PROBLEM DETAILS:
Retype the lines below precisely, starting from the line containing "Open Microsoft Excel from the taskbar" and ending with the line containing "pyautogui.click(x=159, y=184)", both of those lines included.

Items listed in a dataset
+++++

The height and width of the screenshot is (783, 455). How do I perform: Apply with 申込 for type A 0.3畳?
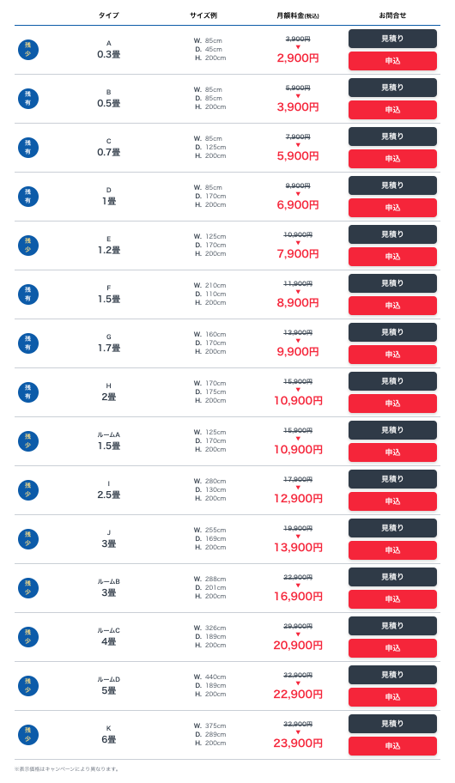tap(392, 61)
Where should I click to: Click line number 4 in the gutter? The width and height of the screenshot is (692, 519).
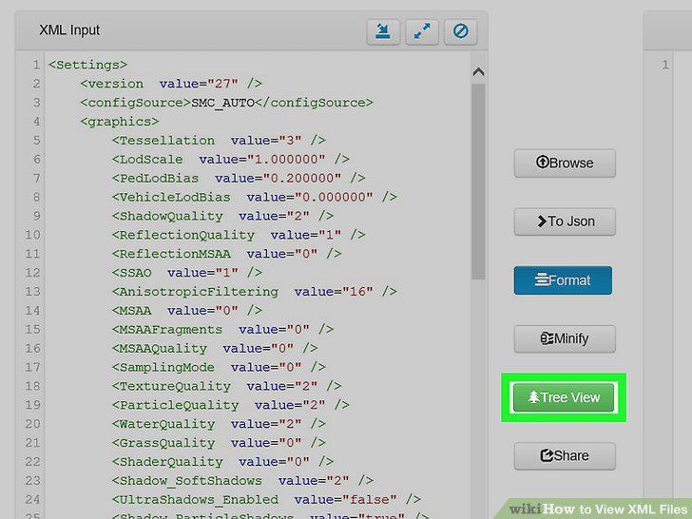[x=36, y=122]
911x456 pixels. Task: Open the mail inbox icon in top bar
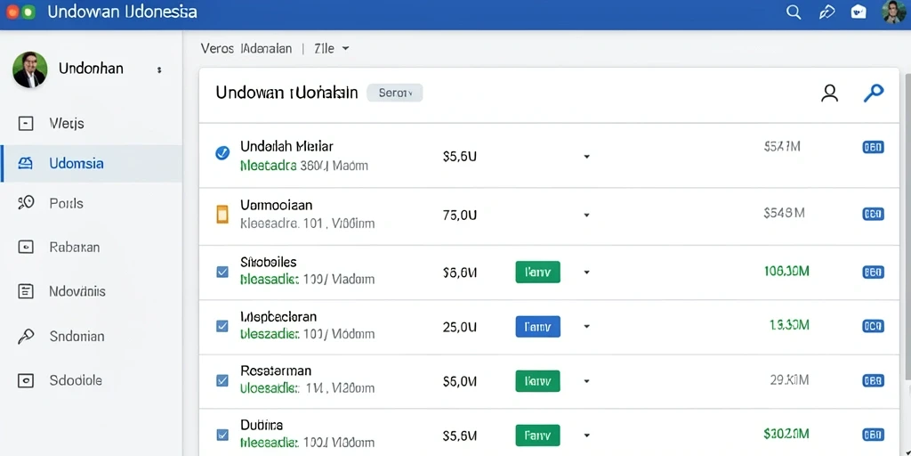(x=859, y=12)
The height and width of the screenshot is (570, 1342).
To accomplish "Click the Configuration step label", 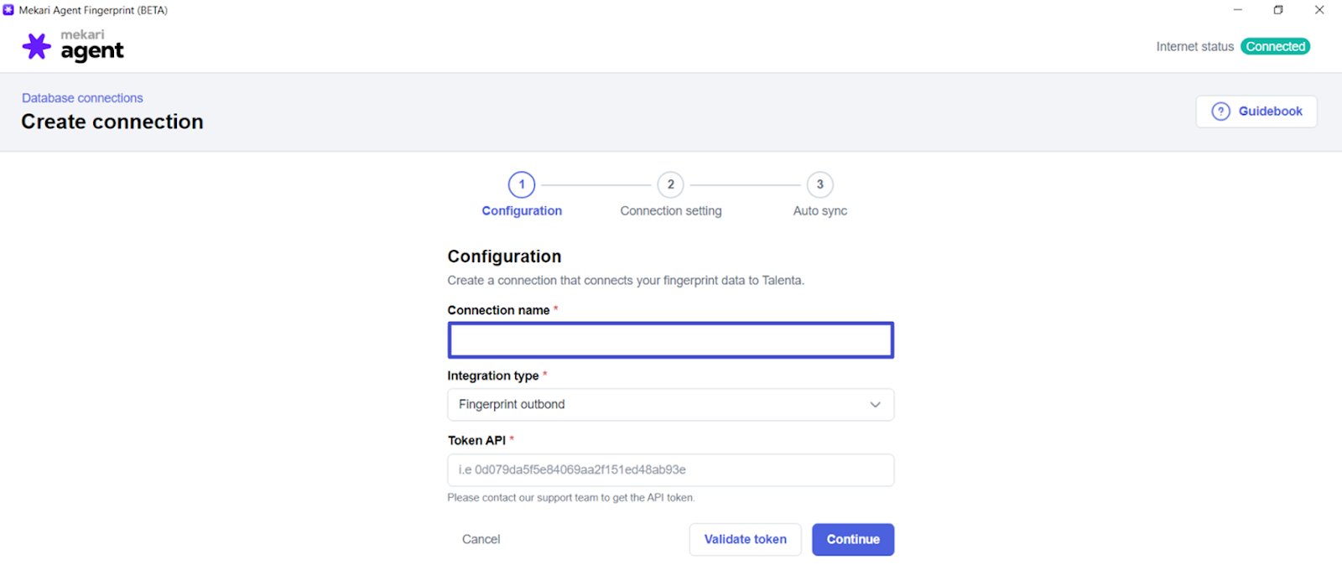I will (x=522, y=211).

+++++

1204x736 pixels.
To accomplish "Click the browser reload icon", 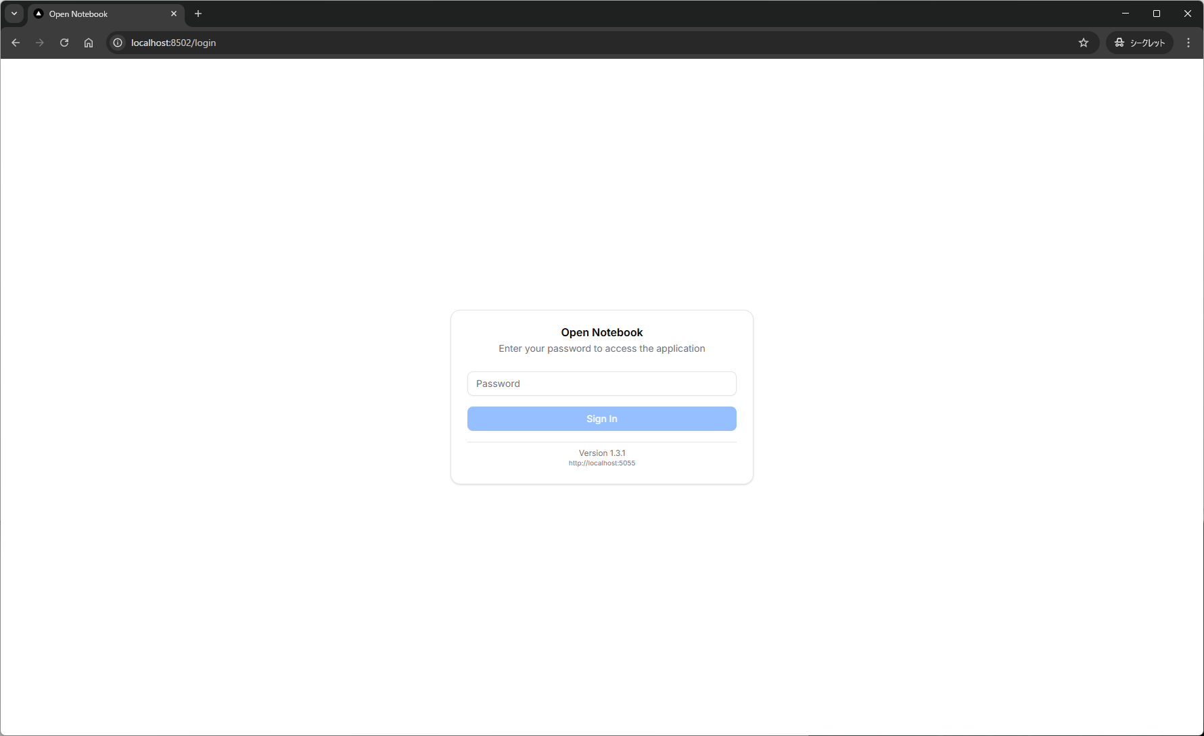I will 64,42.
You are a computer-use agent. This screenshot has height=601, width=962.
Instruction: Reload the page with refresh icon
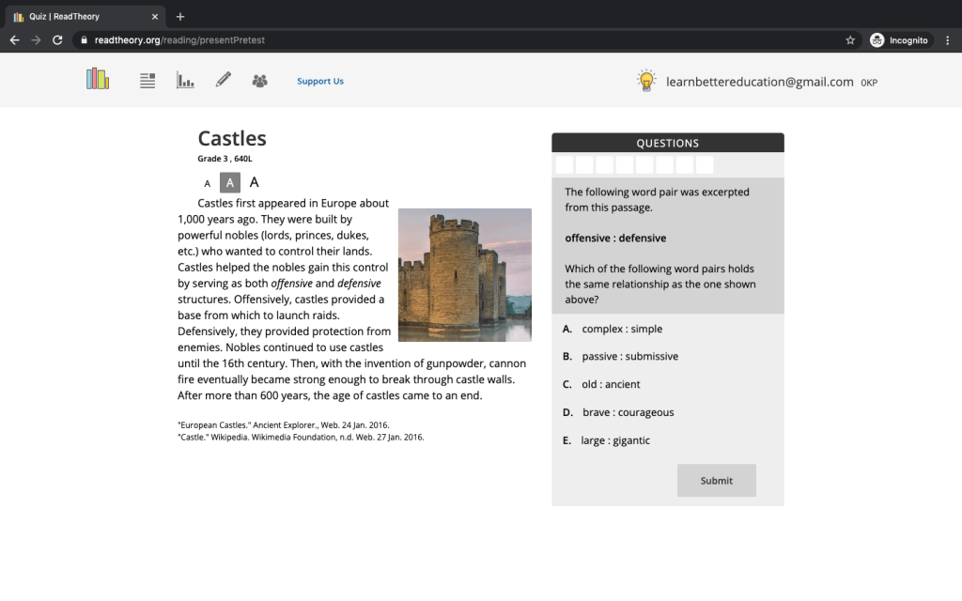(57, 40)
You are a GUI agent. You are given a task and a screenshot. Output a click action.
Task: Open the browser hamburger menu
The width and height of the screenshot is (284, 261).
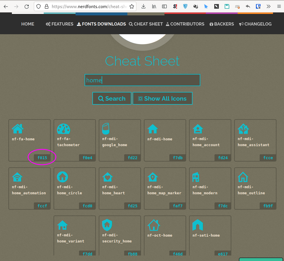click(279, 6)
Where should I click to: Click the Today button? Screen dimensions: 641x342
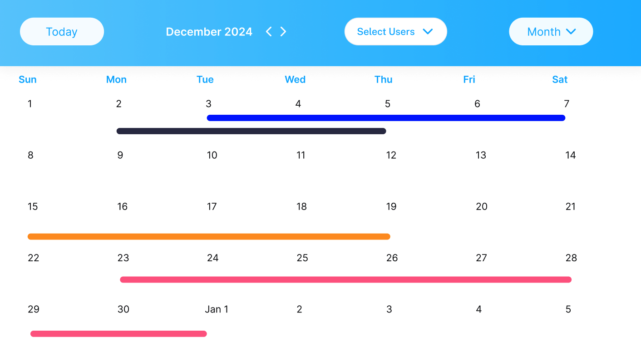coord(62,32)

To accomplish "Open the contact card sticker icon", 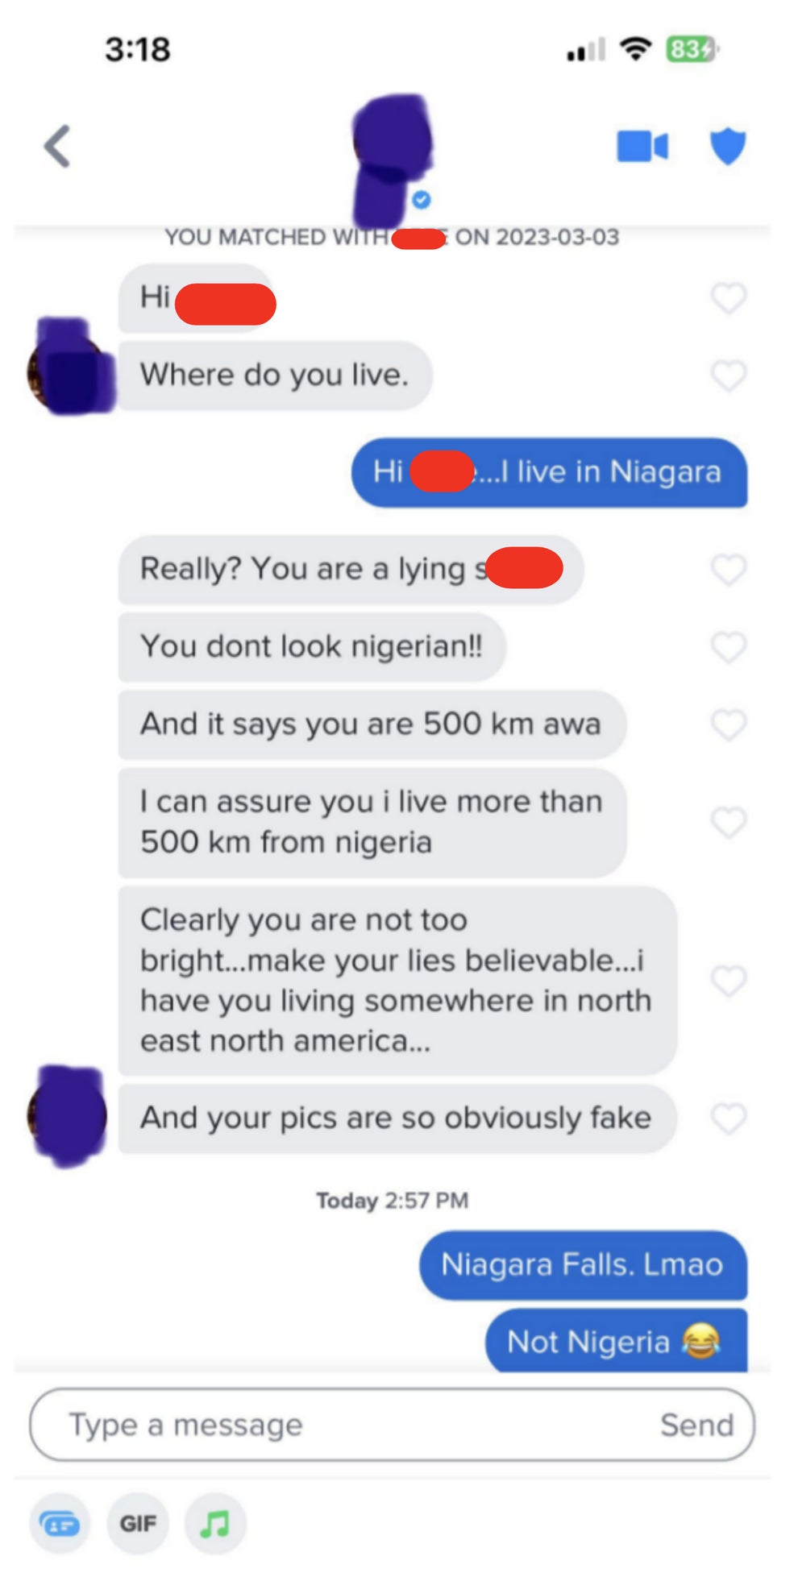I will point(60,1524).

+++++

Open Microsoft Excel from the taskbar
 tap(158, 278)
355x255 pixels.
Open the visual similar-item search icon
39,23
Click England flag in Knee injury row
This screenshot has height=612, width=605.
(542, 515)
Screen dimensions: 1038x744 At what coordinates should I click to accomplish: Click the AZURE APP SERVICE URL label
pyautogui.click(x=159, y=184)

+++++

WRITTEN RESPONSE:
Open Microsoft Excel from the taskbar
 tap(158, 278)
355x255 pixels.
Open the visual similar-item search icon
39,23
Click England flag in Knee injury row
This screenshot has height=612, width=605.
(542, 515)
Screen dimensions: 1038x744 At what coordinates should I click to accomplish: Click the AZURE APP SERVICE URL label
pyautogui.click(x=159, y=184)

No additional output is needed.